К весне следующего года вкладчики все еще не нашли выхода. Кредиторы стали появляться реже, даже совсем оставили их в покое, поняв, что из этого дела ничего не выжмешь. Вкладчики с облегчением перевели дух, хотя и отдавали себе отчет в том, что вслед за этой передышкой грядет судебное разбирательство. Александр Смит в марте объявил о банкротстве. Что им оставалось делать? Ждать конца, не питая ни иллюзий, ни надежд, понимая, что все пропало. Но они ошибались.
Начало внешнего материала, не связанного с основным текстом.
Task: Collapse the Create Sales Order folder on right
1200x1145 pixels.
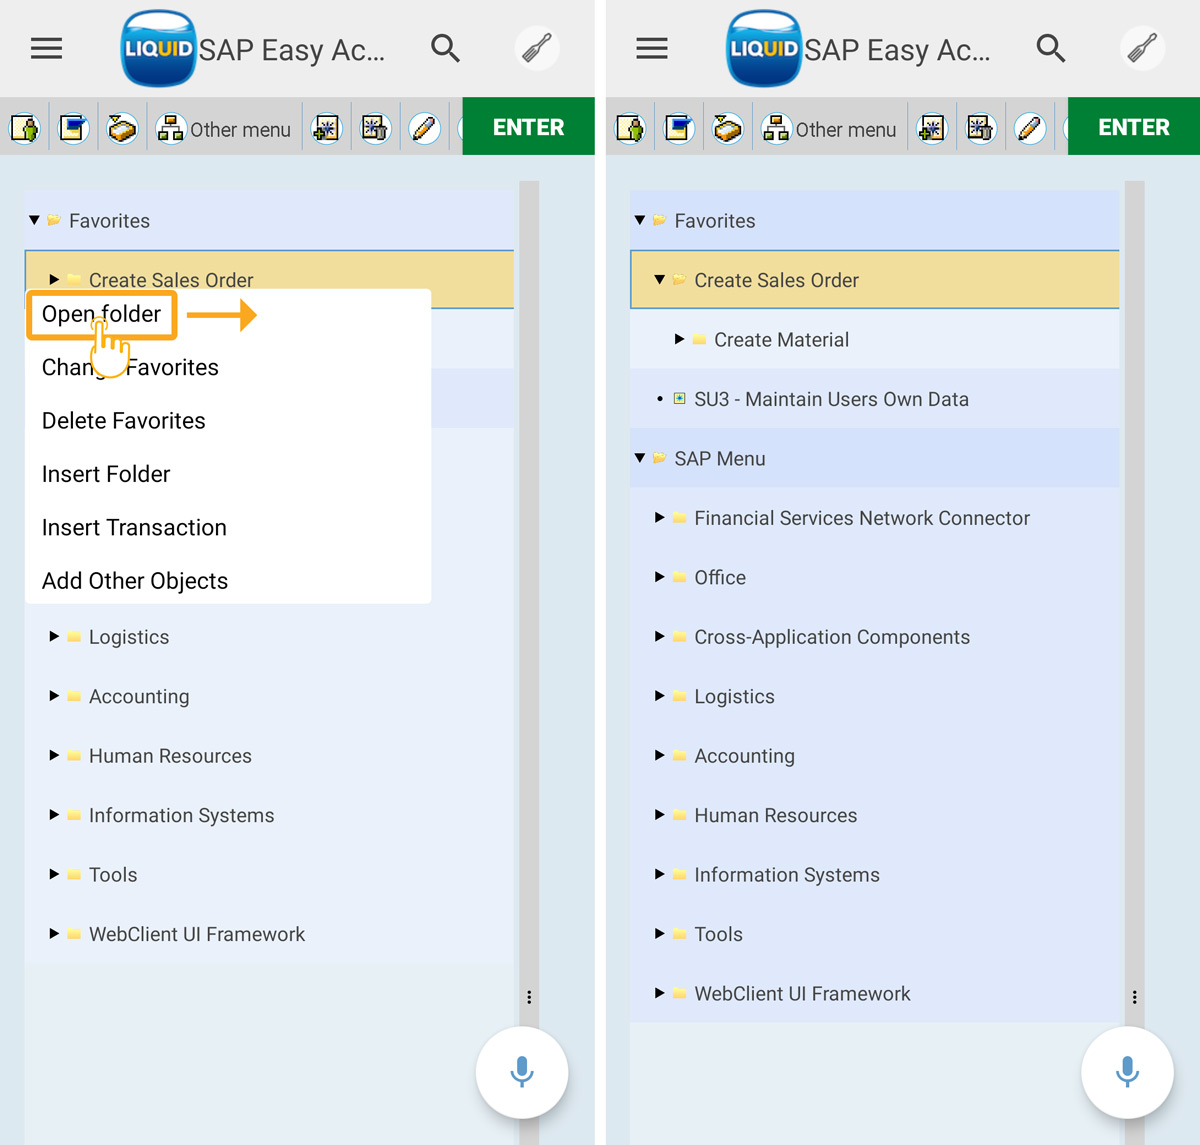Action: click(660, 280)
Никому и в голову не пришло обратить внимание на девятерых, которые сошли на берег в Лондоне в апреле того же года. Они беседуют между собой мало и вполголоса. Никто не слышит, о чем они говорят. Они остановились где-то за Ломбард-стрит, но там их почти не видели, как не видели и в соборе Святого Павла, и даже на рынке. Не были они и завсегдатаями трактиров. Они пробыли в Лондоне четыре дня, а затем уехали. С того самого дня, когда они наблюдали за отплытием флотилии Ланкастера из Блэкуолла, они терпеливо ждали. И вот теперь, через три года, дело, ради которого они приезжали в Лондон, оказалось быстрым и беспроигрышным.